Monday, August 21, 2023

Jess Dobkin | Tit Coin








Jess Dobkin
Tit Coin
Toronto, Canada: Self-published, 2023
12 x 8.5 cm.
Edition size unknown


Last week marked the 15th anniversary of the cryptocurrency Bitcoin. The domain name bitcoin.org was registered on the 18th of August, 2008. Less than a month later, the bankruptcy of Lehman Brothers triggered the kind of financial crisis unseen since the Great Depression. 

Six weeks after that, on Halloween, a white paper by Satoshi Nakamoto was posted, describing a decentralized system for electronic transactions not reliant on trust: “A purely peer-to-peer version of electronic cash would allow online payments to be sent directly from one party to another without going through a financial institution.”

It's unclear whether the banking crisis impacted the ideology of bitcoin, but its failure certainly helped the rise of cryptocurrency and it's appeal to the financial 'counterculture'. 

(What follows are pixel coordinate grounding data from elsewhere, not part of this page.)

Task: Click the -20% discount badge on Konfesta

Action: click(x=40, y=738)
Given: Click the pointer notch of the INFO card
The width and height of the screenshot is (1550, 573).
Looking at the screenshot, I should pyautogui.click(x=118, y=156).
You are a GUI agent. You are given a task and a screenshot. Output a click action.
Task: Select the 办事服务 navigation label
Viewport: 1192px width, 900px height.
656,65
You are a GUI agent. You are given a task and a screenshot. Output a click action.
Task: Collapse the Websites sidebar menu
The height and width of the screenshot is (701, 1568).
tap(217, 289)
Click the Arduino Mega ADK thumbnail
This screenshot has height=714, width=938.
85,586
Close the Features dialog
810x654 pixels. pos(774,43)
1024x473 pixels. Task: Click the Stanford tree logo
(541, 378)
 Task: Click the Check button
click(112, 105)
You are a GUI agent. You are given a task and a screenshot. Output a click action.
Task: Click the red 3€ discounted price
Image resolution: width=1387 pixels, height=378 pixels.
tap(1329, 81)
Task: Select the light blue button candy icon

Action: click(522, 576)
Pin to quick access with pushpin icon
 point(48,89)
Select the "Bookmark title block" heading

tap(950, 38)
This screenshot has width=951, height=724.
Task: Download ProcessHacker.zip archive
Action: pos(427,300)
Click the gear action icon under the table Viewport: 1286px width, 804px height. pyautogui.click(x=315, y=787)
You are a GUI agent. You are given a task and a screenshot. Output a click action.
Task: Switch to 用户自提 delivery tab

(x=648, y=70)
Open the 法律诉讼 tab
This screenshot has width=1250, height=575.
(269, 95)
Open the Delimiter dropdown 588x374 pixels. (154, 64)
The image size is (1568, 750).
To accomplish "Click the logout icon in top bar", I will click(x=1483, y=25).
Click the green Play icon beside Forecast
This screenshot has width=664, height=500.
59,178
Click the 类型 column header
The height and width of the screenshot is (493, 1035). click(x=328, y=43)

Earlier this year, performance artist Jess Dobkin released Tit Coin, a work made in collaboration with Lisa Kiss Design. The coin (complete with raised nipple) comes packaged with a signed card, foil-stamped card in a biodegradable sleeve. 

Tit Coin was released alongside a major commission from the Wellcome Collection, in London, England. Titled For What It's Worth, the installation considers the politics and ethics of selling and exchanging human milk in the 21st century. The exhibition features over 100 items, including historical objects, artworks and new commissions, and asks why has cow’s milk come to be seen as essential to a good diet in the UK? When did breastfeeding become a political subject? And how has milk been used to exert power as well as provide care?
 
The show continues until September 10th. Titcoin is available from the gift shop. 


A forthcoming monograph on the artist's work will be co-published by Intellect and The Art Gallery of York University (AGYU). Jess Dobkin's Wetrospective is edited by Laura Levin and will include contributions from Wetrospective curator Emelie Chhangur and others. The title is due out in the fall.